“Obsessão” –título nacional genérico e preguiçoso –é uma adaptação do livro de Pete Dexter feita para acomodar-se ao estilo do diretor Lee Daniels. Leia-se: Uma exposição sistemática, simultânea e convulsiva da sordidez humana em suas expressões diversas e palpáveis. Se em “Preciosa”, Daniels foi capaz de equilibrar esse olhar ultrajante e degradante das mais denegridas mazelas sociais com coerência narrativa e solidez dramática –feito que lhe valeu várias indicações ao Oscar –em “Obsessão” (ou “The Paperboy”) esse cardápio compromete um pouco o sabor do prato, embora ele ainda faça cinema relevante e digno de nota.
Cheio de maneirismos narrativos que incrementam
seu filme, mas que no final revelam-se vazios (como a narração em off da atriz
e cantora Marcy Gray, coadjuvante do filme), a trama regressa até o ano de
1969, numa pequena cidade do sul da Flórida, imersa em racismo e violência
latente, onde um xerife intolerante é assassinado dando o estopim de toda a
história. O condenado foi o morador do pântano, matuto e psicótico Hillary Van
Wetter (John Cusack, asqueroso) que logo começa a trocar cartas com a abilolada
Charlotte Bless (Nicole Kidman, em formidável atuação).
Jovem desiludida e inadvertidamente sexy,
Charlotte nutre o péssimo hábito de ser atraída por homens que representavam a
escória da humanidade –e nesse sentido, Hillary era exemplar. Em suas
correspondência –ele, cumprindo pena no presídio –Charlotte e Hillary marcam
casamento e ela assume a missão de inocentá-lo, crente de que não cometeu o
crime. Detalhe: Hillary se encontra a poucas semanas da execução na cadeira
elétrica.
Eis que entram em cena, portanto, os
personagens principais do filme: Os Irmãos Jansen.

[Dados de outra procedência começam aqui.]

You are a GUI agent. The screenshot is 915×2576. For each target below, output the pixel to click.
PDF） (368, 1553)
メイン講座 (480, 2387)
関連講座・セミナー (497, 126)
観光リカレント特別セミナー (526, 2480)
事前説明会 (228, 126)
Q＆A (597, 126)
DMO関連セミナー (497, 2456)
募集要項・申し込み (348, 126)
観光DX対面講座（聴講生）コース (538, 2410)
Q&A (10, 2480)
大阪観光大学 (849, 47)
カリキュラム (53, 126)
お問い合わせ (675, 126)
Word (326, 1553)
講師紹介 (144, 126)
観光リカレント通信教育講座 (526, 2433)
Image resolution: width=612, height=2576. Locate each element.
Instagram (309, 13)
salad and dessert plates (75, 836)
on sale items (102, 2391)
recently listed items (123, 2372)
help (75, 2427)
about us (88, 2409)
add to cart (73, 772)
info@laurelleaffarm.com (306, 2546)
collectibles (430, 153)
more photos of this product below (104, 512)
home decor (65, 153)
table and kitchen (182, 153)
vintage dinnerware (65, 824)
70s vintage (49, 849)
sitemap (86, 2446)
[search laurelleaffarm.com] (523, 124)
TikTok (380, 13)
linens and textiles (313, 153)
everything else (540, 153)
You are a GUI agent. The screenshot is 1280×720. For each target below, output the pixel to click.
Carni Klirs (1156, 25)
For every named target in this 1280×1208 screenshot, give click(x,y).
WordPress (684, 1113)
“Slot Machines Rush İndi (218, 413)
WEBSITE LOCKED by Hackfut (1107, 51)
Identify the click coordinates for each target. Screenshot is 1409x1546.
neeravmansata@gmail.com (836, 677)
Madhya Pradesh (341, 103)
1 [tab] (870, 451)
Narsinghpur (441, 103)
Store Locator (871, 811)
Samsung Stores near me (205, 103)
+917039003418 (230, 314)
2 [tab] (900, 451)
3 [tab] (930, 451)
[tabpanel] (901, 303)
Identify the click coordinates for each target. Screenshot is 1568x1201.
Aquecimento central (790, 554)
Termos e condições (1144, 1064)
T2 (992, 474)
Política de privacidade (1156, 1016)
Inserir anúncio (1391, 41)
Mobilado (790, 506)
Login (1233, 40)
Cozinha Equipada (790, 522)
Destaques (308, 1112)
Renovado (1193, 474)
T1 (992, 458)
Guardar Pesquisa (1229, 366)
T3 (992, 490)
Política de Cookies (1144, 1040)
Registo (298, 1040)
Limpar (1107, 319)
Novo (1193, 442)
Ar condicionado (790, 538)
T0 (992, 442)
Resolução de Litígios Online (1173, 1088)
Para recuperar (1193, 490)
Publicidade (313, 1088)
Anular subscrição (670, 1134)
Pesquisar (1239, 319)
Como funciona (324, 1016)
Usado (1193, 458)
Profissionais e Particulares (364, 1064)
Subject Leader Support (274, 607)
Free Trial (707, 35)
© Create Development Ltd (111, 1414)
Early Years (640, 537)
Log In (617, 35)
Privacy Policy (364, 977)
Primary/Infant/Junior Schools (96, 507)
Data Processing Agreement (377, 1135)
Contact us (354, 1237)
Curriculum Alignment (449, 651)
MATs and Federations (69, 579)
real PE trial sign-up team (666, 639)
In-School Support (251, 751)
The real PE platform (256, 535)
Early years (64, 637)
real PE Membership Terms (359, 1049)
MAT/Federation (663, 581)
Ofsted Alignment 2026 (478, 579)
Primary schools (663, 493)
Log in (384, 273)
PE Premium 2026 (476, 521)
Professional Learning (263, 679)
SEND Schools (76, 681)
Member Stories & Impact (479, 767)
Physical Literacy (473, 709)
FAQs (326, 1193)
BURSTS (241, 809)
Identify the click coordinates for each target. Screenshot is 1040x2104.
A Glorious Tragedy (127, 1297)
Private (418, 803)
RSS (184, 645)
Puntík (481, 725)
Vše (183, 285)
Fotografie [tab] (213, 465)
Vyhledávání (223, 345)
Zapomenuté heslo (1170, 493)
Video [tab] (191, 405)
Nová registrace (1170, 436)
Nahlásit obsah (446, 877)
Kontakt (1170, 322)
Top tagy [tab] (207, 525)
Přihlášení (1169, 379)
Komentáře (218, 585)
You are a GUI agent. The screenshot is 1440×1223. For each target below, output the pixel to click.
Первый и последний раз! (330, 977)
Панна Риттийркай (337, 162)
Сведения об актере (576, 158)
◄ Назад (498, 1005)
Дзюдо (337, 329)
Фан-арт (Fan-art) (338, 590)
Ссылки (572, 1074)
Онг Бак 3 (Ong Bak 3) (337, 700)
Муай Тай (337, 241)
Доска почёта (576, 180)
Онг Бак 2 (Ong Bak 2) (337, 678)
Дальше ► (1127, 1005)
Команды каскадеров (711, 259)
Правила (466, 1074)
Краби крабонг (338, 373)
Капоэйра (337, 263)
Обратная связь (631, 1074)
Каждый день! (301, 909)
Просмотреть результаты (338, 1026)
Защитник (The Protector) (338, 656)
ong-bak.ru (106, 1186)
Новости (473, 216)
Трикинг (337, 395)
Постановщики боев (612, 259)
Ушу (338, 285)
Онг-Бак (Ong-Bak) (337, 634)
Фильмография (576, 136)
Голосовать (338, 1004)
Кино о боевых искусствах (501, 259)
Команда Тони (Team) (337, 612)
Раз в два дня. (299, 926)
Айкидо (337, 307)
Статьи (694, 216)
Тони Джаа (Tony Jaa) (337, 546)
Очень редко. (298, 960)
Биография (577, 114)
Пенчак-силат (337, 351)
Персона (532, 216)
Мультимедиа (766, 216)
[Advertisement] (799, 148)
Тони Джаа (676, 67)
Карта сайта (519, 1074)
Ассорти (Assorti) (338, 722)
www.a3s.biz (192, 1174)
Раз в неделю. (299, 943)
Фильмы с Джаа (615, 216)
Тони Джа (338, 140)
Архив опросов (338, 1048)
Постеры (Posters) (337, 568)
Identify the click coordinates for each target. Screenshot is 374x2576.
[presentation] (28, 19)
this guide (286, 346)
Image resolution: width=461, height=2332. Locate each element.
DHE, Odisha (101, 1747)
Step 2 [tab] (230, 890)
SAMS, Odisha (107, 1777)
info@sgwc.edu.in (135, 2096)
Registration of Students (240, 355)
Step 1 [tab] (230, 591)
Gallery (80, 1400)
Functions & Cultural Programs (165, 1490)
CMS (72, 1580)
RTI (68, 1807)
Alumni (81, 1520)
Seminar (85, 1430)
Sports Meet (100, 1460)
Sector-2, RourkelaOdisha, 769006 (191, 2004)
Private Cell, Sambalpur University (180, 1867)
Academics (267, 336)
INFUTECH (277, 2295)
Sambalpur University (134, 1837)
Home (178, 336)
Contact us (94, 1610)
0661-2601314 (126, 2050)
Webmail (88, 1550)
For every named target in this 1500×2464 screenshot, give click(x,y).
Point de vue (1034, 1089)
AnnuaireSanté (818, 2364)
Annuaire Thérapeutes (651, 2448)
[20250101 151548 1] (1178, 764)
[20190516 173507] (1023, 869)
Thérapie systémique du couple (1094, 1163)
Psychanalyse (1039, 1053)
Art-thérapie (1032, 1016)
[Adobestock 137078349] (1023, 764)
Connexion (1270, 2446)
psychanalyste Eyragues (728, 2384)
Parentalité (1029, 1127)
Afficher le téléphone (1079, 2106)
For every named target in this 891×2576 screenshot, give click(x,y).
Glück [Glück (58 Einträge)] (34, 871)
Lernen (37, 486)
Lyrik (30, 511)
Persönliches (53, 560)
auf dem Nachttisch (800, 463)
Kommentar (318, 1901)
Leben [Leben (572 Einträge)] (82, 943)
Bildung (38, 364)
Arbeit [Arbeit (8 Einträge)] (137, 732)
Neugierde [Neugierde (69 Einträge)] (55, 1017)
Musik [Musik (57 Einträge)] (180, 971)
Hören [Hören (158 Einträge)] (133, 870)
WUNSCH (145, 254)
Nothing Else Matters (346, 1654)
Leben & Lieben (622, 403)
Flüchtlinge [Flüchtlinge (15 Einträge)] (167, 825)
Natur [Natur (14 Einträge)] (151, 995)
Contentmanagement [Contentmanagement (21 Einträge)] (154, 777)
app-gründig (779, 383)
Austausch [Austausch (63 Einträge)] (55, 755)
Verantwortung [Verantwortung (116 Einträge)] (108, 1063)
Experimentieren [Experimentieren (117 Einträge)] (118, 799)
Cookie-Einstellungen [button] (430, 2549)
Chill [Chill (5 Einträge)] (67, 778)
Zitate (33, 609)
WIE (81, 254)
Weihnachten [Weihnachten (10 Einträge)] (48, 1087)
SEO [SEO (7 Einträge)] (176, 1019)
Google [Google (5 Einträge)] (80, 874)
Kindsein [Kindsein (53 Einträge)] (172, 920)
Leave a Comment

Moradores do local, eles são o jornalista Ward
(Matthew McConaughey) e o jovem Jack (Zac Efron). Ward regressa para a
cidade-natal que havia deixado levando o escritor negro e petulante Yardley
(David Oyelowo, de “Selma”) à tiracolo, para tentar desencavar a possível
inocência de Hillary, e com isso, obter uma reportagem bombástica.
Jack, por sua vez, ex-universitário, ex-campeão
de natação, o fracassado da família em potencial, assume a função de motorista
da dupla –e no processo de ir e vir, levando Ward, Yardley e Charlotte para o
presídio, em sucessivos encontros com Hillary, Jack se apaixona por ela,
atraído por sua sensualidade vulgar.
Trata-se, pois, de um apanhado peculiar de
personagens no limiar de existências extremas, criando assim uma série de
dinâmicas que abastecem os inúmeros gêneros que Lee Daniels se propõe a
trabalhar: O suspense surge da investigação caótica e problemática de Ward e
Yardley –pois, as testemunhas e os depoimentos que poderiam elucidar o caso,
numa direção ou noutra, veem todos de moradores locais hostis, intratáveis,
traiçoeiros e ardilosos –o drama aparece no retrato corrosivo do preconceito em
seus mais nocivos aspectos, e na certeza do pleno potencial para o mal
existente em cada ser humano –a medida que novas informações sobre o caso são
levantadas, a inocência irônica de Hillary é, sim, ventilada, mas fica também
patente a crueldade hedionda que ele próprio tem e que, posto em liberdade,
haverá de praticar –o romance, por sua vez, vem da figura central e essencial
de Jack (único personagem inteiramente ingênuo do filme, e portanto, os olhos
do público) e da forma sem preconceitos que ele enxerga o objeto de seu desejo,
Charlotte –efeito que Nicole Kidman obtém emprestando encanto verdadeiro a uma
personagem complexa, porém contraditória, irritante, porém tocante,
histriônica, porém no fim das contas, trágica.
Há ainda a faceta de comédia –ou seria de humor
negro? –com a qual Lee Daniels parece filtrar tudo o que é registrado, numa
forma de não mergulhar num marasmo caudaloso de comiseração o escárnio tão
tremendo embutido no caracterizado ambiente (e nos habitantes desse ambiente).